Perhaps self should become a literary agent?  Bet she’d be good at it.

Stay tuned, dear blog readers.  Stay tuned.

Quote(s) of the Day: “Your Highness”

Boy, everyone is just slamming this movie! Not even the scenes where Natalie Portman appears unclad, not even the hunky presence of James Franco, not even the usually riotous Danny McBride, are enough to save it!

Here’s a quote from a blog self visits quite often, Eric Snider’s:

If you watched a lot of fantasy movies in the early 80s — “Conan the Barbarian,” “Krull,” “The Beastmaster,” and such — and got your buddies together, and got really stoned, and for some reason had access to $50 million of studio money, you would make this movie.

And, oh well, might as well give you another quote, since Eric Snider is just hilarious:

. . . goodness knows there’s nothing wrong with juvenile humor! But it has to be actual humor, you know? You have to actually make a joke. By itself, the idea of a guy dressed as a medieval knight smoking weed and dropping F-bombs is only funny for a couple seconds.

This is how Snider describes the performances: Everyone else is acting; Franco and McBride are pretending to act.


That said, self saw a fantastic movie today, Cary Fukunaga’s Jane Eyre, with Michael Fassbender and Mia Wasikowska. What self liked about this version were: the richly saturated cinematography; the fact that Mr. Rochester is such a jerk; and the screenplay — absolutely biting in a way that self can’t remember other “Jane Eyre” adaptations being. She wonders why young Jane had such full, Angelina Jolie-type lips, when Wasikowska’s lips are rather thin: can lips actually shrink as one grows from child to woman? Self doesn’t know why she gets hung up on such trivialities, but she does.

Self loved the fact that Mr. Rochester very pointedly had to put on his trousers after the almost-burned-to-death-if-not-for-Jane scene. Such intimacy — even before a single kiss or smoldering glance is exchanged. Self knew, from that moment on, Jane was a goner. Oh! And Jamie Bell’s in this movie as well, playing Mr. St. John Rivers as not entirely being without humor: one early clue to the excellence of this movie is that Jamie Bell’s role actually had some “meat” to it.

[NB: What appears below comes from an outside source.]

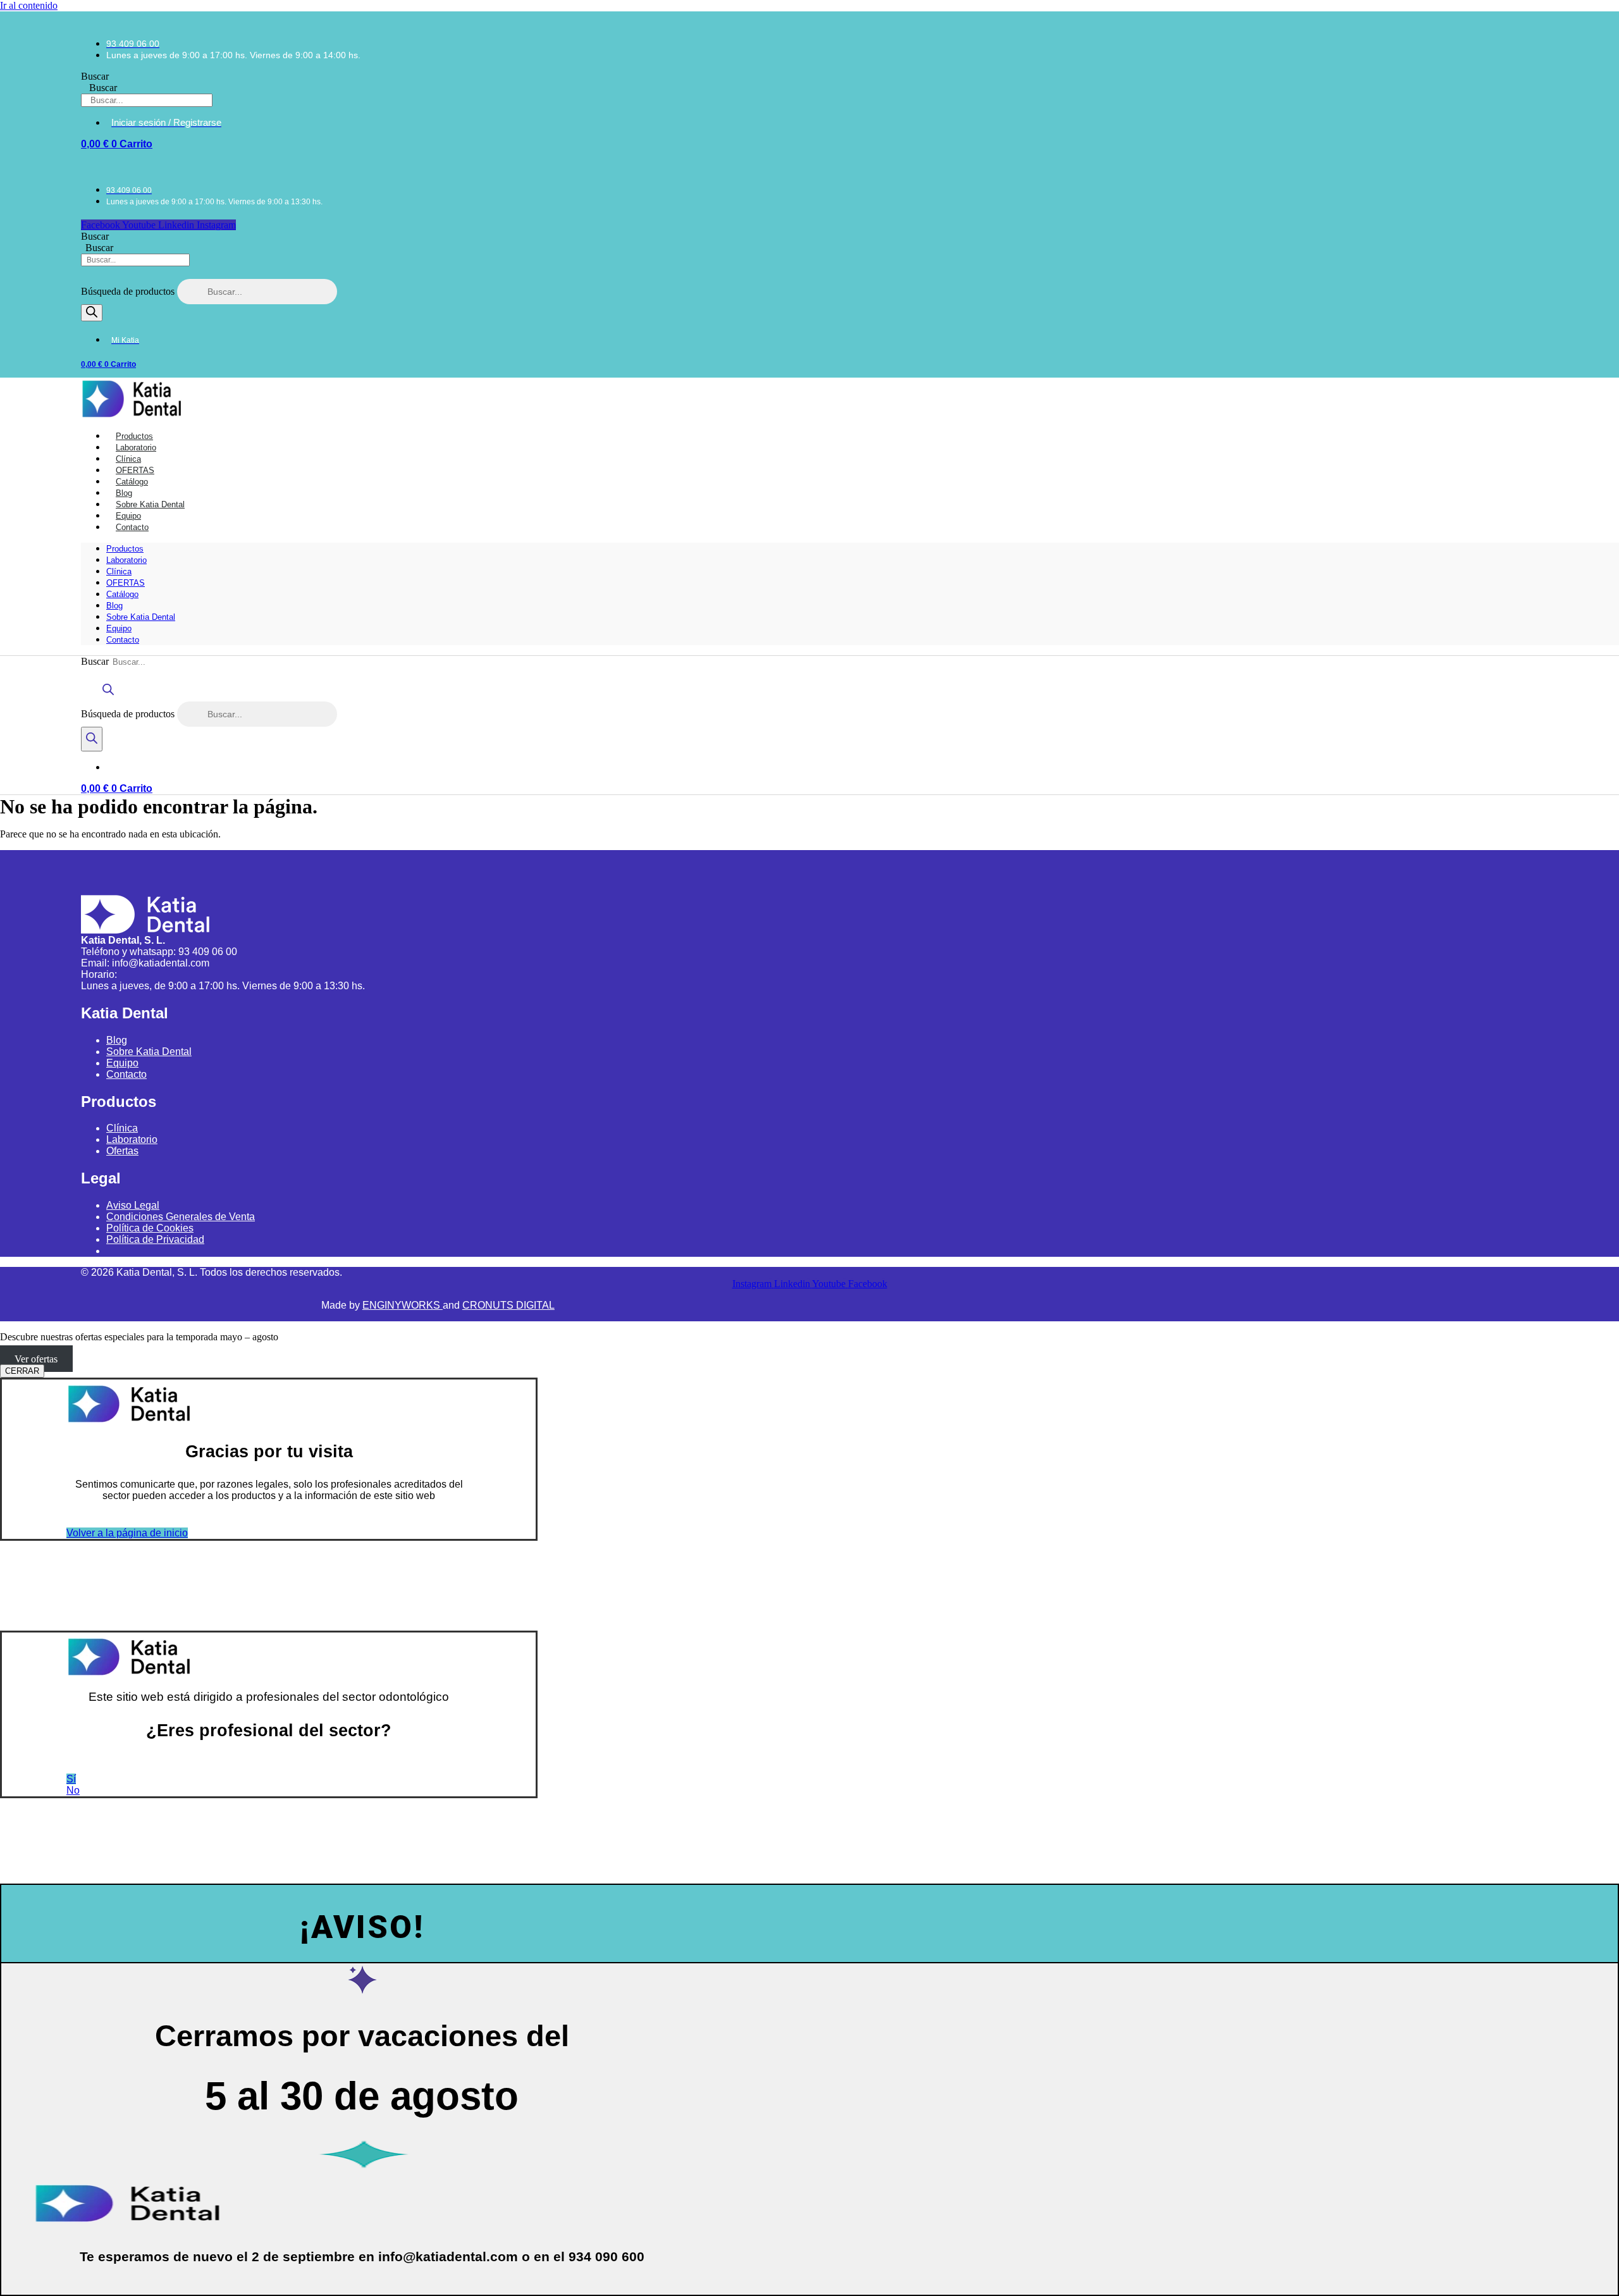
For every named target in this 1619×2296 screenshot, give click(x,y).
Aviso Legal (132, 1205)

In the last scene of the movie, Michael Fassbender was thin and scraggly and was a dead ringer for Guy Pearce in the Australian outlaw movie “The Proposition.”

Five stars. Absolutely gorgeous. An experience much like watching Kabuki, where even the smallest gesture is rich with symbolic significance (Self can make such a statement because she has actually sat through five hours of Kabuki. In Tokyo). Which is not to say the film is slow-paced. Or, even if it is slow-paced, one barely notices because each scene is so fraught with tremors of alarm — like a ghost movie, only with real ghosts.